Another important category was the heroic myths. These existed in almost every cultures. They usually concerned with individual or group of people in various adventure to test their courage and strength to the limits. There are also myths of important or royal families finding new kingdom or making war upon their neighbour. I think this is called family myth. In this category, the tale may expanded over a generation or more. Sometimes the family myth have a heroic overtones, so the line between family and heroic myths may blurred.
The heroic and family myths may sometimes involved in tragedy and satires, depending on the author’s mood or desire, and what he tried to achieve with tale.
However, some of the gods tends to be associated with abstract idea, such as law and order, art and music. Examples of this: Apollo was the god of prophecy and music; the Graces were goddesses of beauty; and Nemesis was the goddess of retribution.

──────

→ **Work to complete**
1. Reproduce the myths passage between "However, some of" and "goddess of retribution.", inclusive, swapping "retribution" for "vengeance".
2. According to the myths passage, are these statements true? Answer yes or no for each, quoting the words that decide it. (a) Apollo was the god of prophecy and music. (b) The Graces were goddesses of retribution.
The material that follows has no connection to the text above.

→ **Data extract**
──────

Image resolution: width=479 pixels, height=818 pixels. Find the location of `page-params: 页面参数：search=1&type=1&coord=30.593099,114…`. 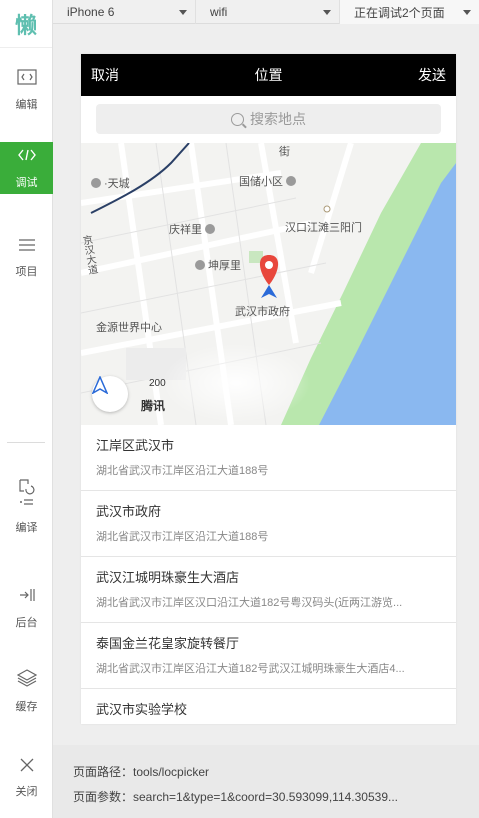

page-params: 页面参数：search=1&type=1&coord=30.593099,114… is located at coordinates (236, 797).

──────

→ **Answers for the tasks**
1.
However, some of the gods tends to be associated with abstract idea, such as law and order, art and music. Examples of this: Apollo was the god of prophecy and music; the Graces were goddesses of beauty; and Nemesis was the goddess of vengeance.

2.
(a) Yes: "Apollo was the god of prophecy and music"
(b) No: "the Graces were goddesses of beauty"